L’intervention de la Fédération internationale des ouvriers du transport (ITF) a permis de mettre au jour un cas de vol salarial survenu à bord d’un navire battant pavillon étranger, affrété par BlueScope, à Port Kembla.

Les inspections menées en janvier par les inspecteurs de l’ITF sur le navire KEN EI, sous pavillon panaméen, à Western Port et Port Kembla ont permis le paiement immédiat de 38 384 dollars d’arriérés de salaire versés comptant aux 20 marins philippins composant l’équipage.

« À son arrivée à Western Port, l’équipage du KEN EI a immédiatement sollicité notre inspecteur en raison du non-paiement de deux opérations côtières, invitant l’ITF à entrer en contact avec le propriétaire du navire dès lors qu’aucun courrier ni aucune indication ne leur étaient parvenus, mentionnant s’ils seraient payés par le propriétaire ou par les affréteurs BlueScope et Rio Tinto » a déclaré le Coordinateur national de l’ITF Dean Summers.

« C’est cela la dure réalité de la décision prise par BHP et BlueScope ; en ‘troquant’ les équipages nationaux pour des marins embarqués sous pavillon de complaisance, les deux entreprises ont mis fin à 100 ans de tradition maritime australienne, » a ajouté Summers.

« Les marins naviguant sous pavillon de complaisance sont soumis à l’exploitation, ils travaillent dans de mauvaises conditions, sont peu rémunérés et souvent à la merci d’un système où la réglementation est minimale.

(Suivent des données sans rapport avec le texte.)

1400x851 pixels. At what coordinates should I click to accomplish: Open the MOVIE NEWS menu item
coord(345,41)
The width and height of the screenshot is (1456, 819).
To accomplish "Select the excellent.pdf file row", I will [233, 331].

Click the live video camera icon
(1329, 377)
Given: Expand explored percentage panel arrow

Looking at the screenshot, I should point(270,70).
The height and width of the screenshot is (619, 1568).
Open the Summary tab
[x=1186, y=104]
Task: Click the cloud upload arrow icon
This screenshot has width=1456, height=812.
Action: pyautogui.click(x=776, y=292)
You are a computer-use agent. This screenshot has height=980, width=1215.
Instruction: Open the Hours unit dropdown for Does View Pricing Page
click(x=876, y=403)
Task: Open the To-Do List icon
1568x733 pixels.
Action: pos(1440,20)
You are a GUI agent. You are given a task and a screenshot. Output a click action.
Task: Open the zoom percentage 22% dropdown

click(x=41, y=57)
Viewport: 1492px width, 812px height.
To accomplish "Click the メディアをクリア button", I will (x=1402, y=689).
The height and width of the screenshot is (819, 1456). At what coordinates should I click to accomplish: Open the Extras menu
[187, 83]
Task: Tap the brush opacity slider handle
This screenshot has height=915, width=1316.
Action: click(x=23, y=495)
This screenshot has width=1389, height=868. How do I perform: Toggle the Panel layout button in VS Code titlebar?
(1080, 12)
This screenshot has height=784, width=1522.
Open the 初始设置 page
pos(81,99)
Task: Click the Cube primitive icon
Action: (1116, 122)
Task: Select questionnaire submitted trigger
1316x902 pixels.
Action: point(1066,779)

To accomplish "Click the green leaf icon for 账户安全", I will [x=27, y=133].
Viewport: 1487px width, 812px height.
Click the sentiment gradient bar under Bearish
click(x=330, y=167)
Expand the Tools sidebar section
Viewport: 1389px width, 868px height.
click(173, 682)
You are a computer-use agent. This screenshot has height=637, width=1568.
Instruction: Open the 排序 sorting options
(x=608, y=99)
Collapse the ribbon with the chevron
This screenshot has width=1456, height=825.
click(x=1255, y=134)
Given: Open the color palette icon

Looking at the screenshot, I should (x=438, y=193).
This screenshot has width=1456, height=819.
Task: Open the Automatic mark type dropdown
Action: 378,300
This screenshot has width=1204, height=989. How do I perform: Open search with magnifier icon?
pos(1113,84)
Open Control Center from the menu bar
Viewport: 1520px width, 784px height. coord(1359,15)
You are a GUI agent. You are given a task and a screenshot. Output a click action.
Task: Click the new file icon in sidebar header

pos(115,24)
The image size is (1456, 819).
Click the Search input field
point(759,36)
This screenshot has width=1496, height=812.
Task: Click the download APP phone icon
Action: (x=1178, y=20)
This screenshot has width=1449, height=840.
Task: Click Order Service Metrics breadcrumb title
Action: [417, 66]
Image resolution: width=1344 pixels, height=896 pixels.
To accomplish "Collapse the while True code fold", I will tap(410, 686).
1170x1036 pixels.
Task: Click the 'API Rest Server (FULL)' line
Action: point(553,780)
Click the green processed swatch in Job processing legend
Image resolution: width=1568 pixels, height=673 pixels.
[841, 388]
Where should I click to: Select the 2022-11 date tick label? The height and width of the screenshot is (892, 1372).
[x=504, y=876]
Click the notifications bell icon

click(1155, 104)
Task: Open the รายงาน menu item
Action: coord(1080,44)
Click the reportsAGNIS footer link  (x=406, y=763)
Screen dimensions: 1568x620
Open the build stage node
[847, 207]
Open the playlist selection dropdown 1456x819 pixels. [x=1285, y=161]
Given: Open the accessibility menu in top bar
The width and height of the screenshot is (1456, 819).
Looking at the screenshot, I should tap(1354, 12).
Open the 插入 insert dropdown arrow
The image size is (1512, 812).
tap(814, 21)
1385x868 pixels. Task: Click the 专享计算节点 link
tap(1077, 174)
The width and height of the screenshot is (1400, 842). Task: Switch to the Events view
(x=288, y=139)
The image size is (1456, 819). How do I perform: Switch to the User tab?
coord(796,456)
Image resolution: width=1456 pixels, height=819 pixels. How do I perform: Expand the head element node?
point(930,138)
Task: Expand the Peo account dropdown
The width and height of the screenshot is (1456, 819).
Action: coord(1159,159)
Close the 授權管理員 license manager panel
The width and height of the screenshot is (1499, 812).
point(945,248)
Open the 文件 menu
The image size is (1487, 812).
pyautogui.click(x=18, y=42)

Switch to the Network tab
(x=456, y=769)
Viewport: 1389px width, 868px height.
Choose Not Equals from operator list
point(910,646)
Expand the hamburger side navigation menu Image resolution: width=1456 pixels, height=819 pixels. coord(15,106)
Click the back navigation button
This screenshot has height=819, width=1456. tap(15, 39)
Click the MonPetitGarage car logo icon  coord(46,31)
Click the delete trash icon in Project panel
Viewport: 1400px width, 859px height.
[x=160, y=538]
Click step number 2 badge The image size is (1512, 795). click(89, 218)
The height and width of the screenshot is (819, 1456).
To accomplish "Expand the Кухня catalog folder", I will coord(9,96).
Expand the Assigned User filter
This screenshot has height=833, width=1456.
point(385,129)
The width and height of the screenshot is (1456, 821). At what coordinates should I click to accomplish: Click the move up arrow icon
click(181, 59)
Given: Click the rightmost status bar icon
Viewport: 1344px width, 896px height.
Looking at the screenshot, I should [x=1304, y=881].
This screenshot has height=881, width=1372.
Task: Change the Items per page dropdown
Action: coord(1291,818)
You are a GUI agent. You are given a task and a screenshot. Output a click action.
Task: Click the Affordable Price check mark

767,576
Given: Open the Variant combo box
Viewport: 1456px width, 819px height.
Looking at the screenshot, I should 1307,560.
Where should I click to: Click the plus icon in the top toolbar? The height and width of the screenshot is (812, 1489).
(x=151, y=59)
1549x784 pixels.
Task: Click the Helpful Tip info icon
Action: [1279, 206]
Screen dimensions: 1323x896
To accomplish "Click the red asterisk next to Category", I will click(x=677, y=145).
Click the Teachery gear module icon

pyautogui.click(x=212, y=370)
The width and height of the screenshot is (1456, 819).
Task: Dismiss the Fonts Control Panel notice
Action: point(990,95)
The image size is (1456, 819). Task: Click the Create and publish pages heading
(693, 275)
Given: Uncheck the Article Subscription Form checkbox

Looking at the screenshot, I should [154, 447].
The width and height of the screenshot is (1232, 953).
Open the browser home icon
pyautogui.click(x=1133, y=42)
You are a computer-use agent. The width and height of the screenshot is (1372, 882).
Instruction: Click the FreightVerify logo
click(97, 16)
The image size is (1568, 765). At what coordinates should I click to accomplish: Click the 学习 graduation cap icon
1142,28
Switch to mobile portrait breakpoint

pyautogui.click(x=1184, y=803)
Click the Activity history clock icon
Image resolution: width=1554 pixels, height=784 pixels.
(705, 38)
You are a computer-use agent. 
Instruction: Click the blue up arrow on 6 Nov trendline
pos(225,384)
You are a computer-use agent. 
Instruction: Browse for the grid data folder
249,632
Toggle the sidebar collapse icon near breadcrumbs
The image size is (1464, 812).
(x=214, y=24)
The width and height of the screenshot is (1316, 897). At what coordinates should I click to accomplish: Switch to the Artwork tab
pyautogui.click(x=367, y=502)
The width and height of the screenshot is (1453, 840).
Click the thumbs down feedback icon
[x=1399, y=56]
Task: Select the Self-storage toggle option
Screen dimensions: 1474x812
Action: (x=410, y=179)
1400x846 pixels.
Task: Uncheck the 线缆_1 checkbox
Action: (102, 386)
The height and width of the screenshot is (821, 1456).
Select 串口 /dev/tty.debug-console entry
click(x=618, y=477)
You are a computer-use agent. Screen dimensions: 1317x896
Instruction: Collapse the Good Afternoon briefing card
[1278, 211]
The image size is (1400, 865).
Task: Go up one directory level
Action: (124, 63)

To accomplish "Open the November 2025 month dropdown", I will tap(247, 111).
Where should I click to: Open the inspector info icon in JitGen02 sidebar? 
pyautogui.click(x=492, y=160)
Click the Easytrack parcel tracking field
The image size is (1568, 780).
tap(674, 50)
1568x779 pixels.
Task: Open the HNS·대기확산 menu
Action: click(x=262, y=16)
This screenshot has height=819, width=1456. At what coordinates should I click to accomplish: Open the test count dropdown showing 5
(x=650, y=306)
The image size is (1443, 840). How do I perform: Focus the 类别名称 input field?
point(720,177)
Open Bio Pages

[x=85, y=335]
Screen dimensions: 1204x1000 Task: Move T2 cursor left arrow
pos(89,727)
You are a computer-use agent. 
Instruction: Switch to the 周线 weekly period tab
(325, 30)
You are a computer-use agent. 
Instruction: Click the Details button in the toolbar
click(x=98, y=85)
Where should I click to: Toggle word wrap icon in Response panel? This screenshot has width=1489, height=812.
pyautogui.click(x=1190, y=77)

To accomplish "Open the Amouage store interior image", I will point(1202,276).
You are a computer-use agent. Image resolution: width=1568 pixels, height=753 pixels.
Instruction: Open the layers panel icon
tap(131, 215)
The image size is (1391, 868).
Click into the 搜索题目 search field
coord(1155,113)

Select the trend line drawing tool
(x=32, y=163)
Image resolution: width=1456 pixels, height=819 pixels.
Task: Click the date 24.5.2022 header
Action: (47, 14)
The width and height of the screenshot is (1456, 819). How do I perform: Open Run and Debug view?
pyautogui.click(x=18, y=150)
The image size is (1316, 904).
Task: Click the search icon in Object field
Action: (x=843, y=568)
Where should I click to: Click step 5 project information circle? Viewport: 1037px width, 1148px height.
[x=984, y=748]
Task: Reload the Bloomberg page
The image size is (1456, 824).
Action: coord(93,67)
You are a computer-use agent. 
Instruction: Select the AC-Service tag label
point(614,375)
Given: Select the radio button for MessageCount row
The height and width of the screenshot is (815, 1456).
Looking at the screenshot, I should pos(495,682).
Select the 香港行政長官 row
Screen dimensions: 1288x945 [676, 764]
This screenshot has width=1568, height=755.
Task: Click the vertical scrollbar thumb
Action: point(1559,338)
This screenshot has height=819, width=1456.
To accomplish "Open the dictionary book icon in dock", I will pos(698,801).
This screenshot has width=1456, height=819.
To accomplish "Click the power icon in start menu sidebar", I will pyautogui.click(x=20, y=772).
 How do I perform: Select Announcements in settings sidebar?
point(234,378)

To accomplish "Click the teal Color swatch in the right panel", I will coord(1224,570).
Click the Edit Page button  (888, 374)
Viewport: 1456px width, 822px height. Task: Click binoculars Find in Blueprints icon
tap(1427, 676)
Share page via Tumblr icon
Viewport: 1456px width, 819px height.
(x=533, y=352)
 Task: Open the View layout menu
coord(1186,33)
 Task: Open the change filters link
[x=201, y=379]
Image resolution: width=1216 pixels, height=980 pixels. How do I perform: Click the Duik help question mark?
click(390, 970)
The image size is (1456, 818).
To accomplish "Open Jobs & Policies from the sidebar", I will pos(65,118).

Le vol des salaires est l’un des problèmes majeurs dans l’industrie mondiale des transports maritimes. Pour le seul mois de décembre de l’année passée, les inspecteurs de l’ITF ont effectué 761 inspections qui ont permis de récupérer près de 2 millions de dollars de salaires volés à des gens de mer à travers le monde » a précisé Summers.

« La décision prise par BHP et BlueScope – soutenue par le gouvernement Morrison – ne fait que favoriser, une fois de plus, la recrudescence de pratiques abusives sur nos côtes.

Dans le cas présent, l’armateur n’a daigné coopérer qu’une fois que nous lui avions rappelé quelles étaient ses obligations en vertu du droit australien. Nous avons même dû corriger ses calculs afin que l’équipage perçoive le salaire qui lui revenait réellement.

Une inspection a conduit au versement de près de 40 000 dollars à l’équipage du KEN EI, ce qui n’est pas pour apaiser nos préoccupations quant à la santé, la sécurité et le bien-être des équipages embarqués sur des navires battant pavillon étranger et affrétés par BHP et BlueScope dans le pays.

S’ajoute à cela le fait que BHP bloque tout accès des inspecteurs de l’ITF à bord des navires dans leurs ports, empêchant ainsi la conduite des inspections, et utilise des excuses fabriquées de toutes pièces pour que les conditions de travail et de vie des gens de mer employés sur ces navires échappent à toute surveillance. »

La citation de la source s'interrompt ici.